This recipe came to me via the Food and Wine email and I had perfect opportunity to try it. I have a friend that has recently moved to rural northwest Georgia from Tibet. We have been spending quite a bit of time together and she loves having me over to her house to cook meals and watch movies among other activities. She is trying her best to make food like that of her homeland, but it is hard to come by the same ingredients and she sometimes becomes frustrated. The day following a meal at her house, I got the F&W email and decided to try to give her a little taste of home, if only similar.

See the recipe here.

I did manage to find all of the ingredients in my local market, which was a relief. I took everything over there and commenced on making the meal. I asked her to prepare her mein noodles as she does at home and asked her if these ingredients looked familiar. They did and I could see a sparkle in her eye as I was bringing everything together.

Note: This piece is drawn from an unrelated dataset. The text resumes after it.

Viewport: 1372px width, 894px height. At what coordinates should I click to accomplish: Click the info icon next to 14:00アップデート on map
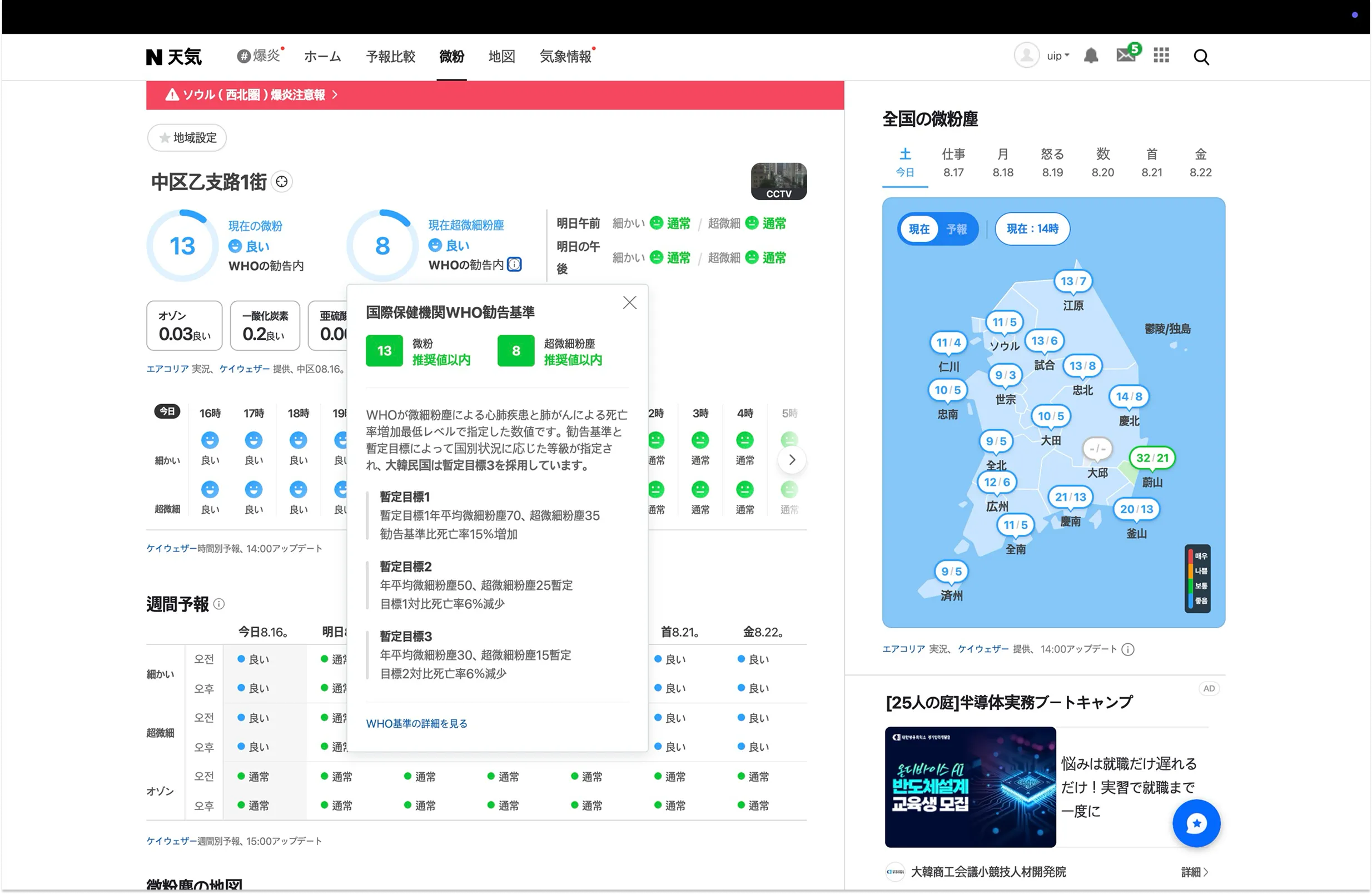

She does not have a food processor or blender as of yet, so I chopped all of the ingredients by hand and used a whisk. It worked just fine. It was beautiful as well.

 

After using the skillet for the first cooking, I browned some pork chops in the peanut oil with just a little salt and pepper. Once they were nicely browned with the perfect crunch, they were set aside for a few minutes. Before serving the noodles, we put them in the skillet so that they could soak up all of the leftover oil and goodness. I thinly sliced the pork with her magnificent Chinese cleaver and placed over the top of the noodles. We poured the sauce mixture over the noodles and pork then topped with green onions cut on the bias and a squeeze of lime.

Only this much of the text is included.